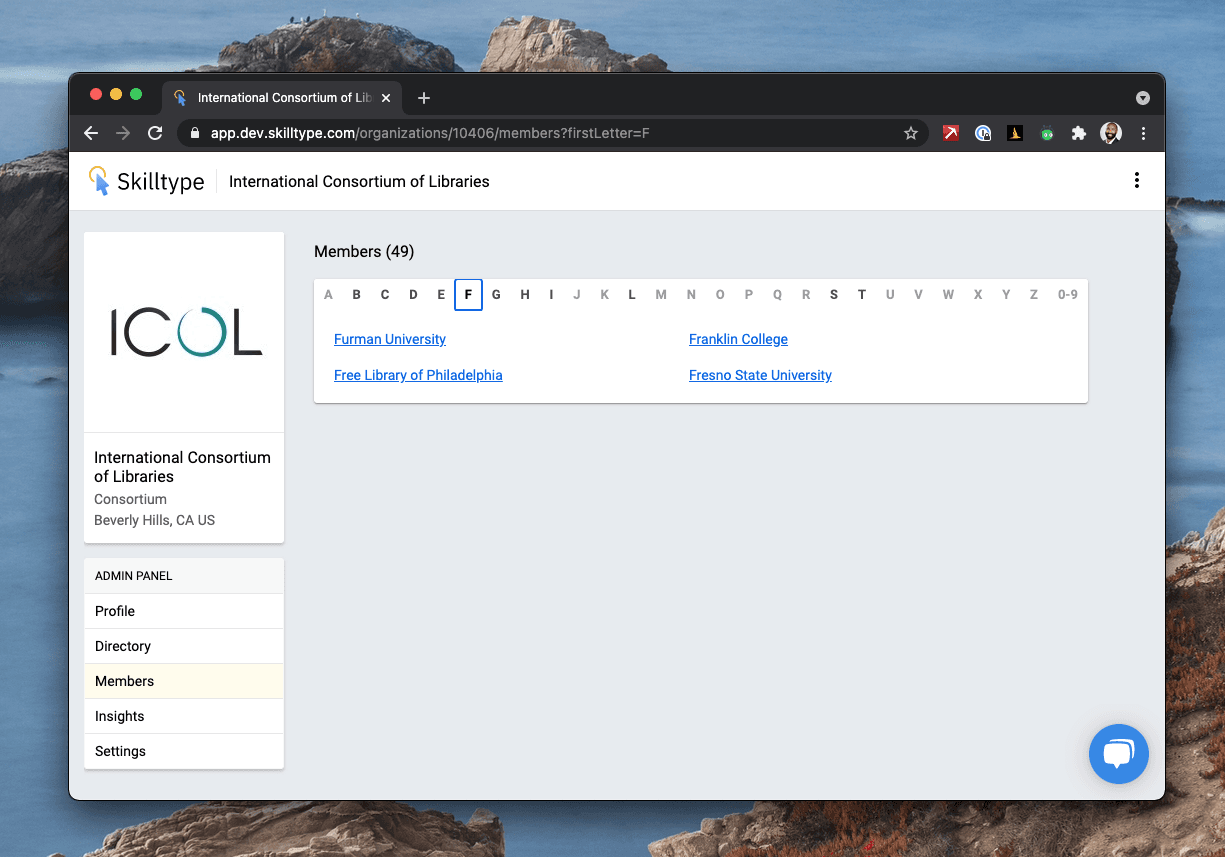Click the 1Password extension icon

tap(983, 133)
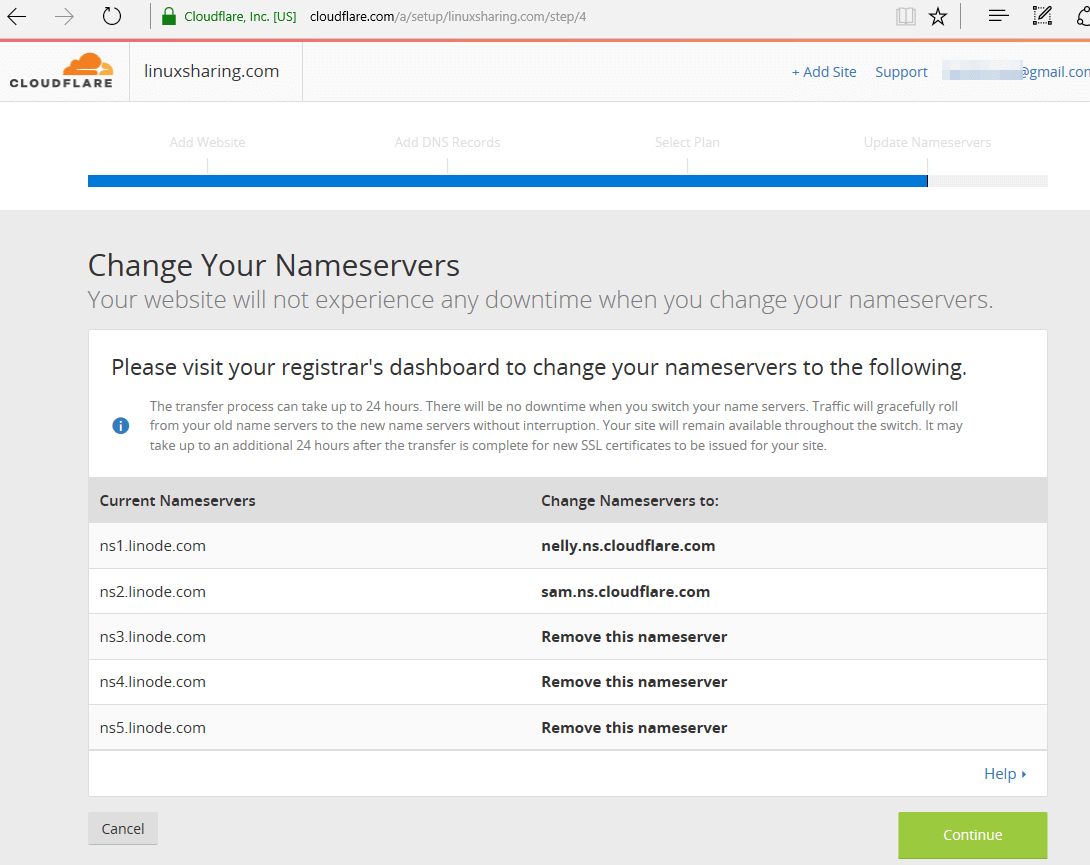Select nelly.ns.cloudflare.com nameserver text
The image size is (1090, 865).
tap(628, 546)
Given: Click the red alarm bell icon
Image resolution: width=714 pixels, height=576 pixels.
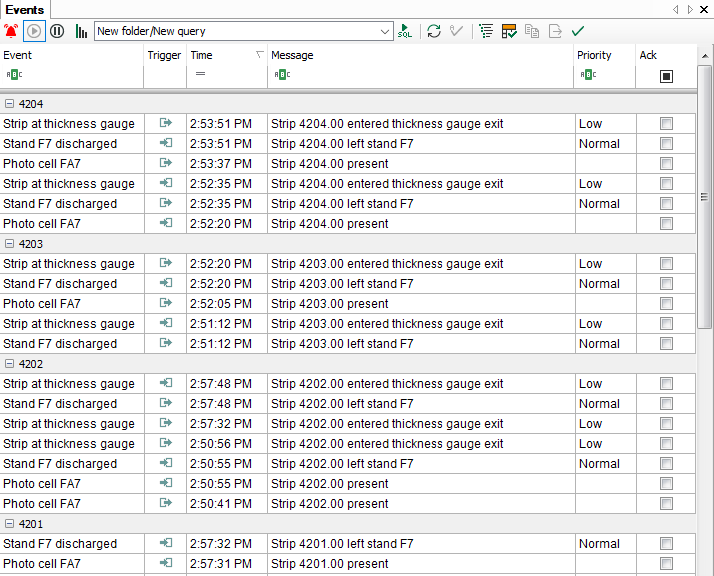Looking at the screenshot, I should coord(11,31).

----

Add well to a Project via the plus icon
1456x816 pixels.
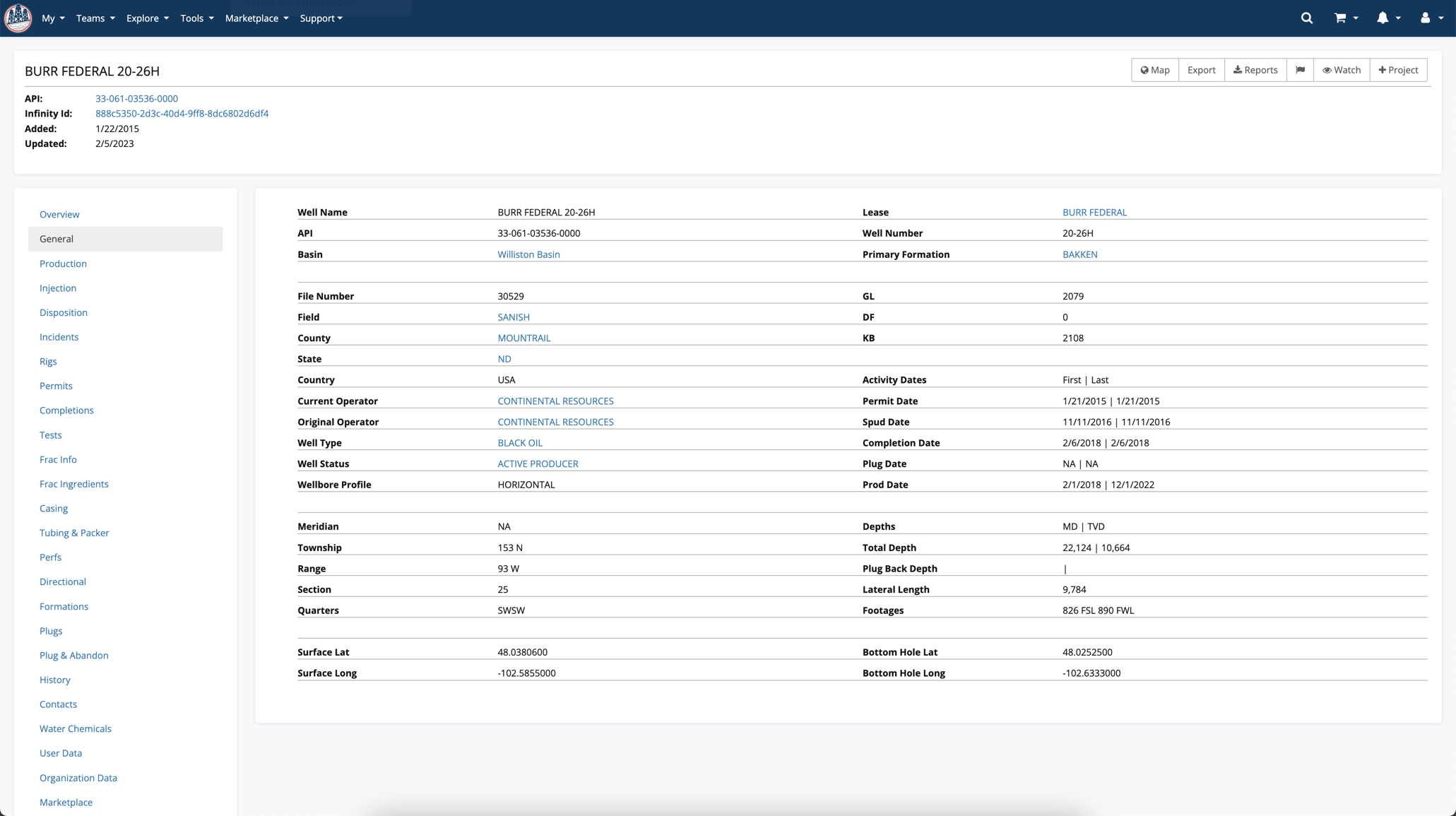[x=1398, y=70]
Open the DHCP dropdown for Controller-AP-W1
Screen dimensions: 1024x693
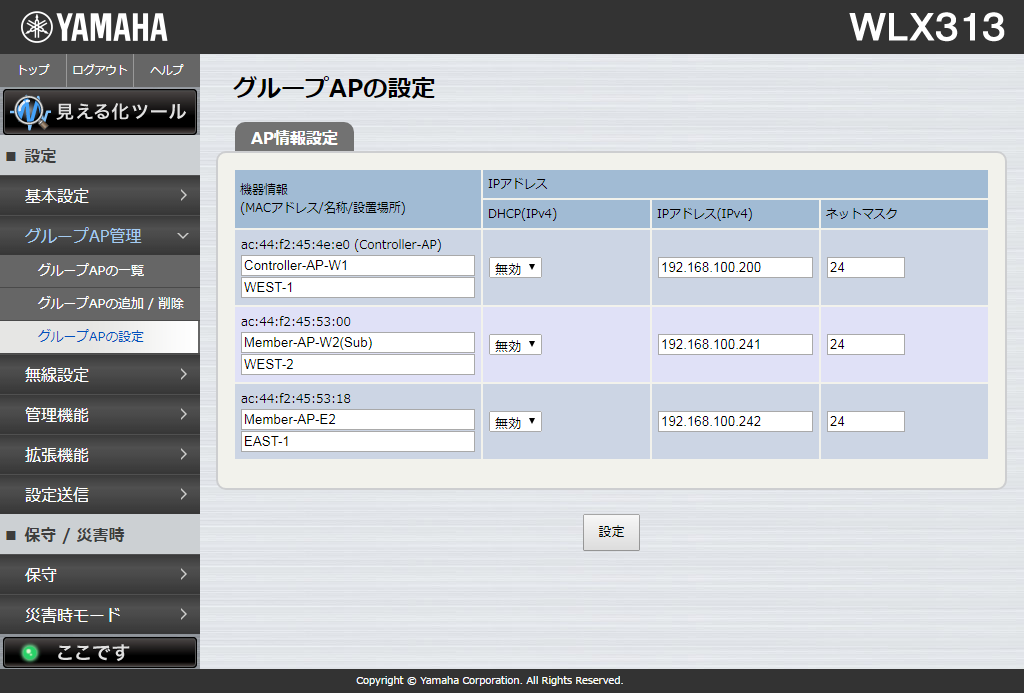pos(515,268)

----

**TASK DIRECTIONS**:
Transcribe the entries starting at the line containing "Add well to a Project via the plus icon" and ending at the line containing "pos(515,268)", including both of those lines. Leave the pictures out of your answer.

**RESULT BELOW**:
Add well to a Project via the plus icon
1456x816 pixels.
[x=1398, y=70]
Open the DHCP dropdown for Controller-AP-W1
Screen dimensions: 1024x693
pos(515,268)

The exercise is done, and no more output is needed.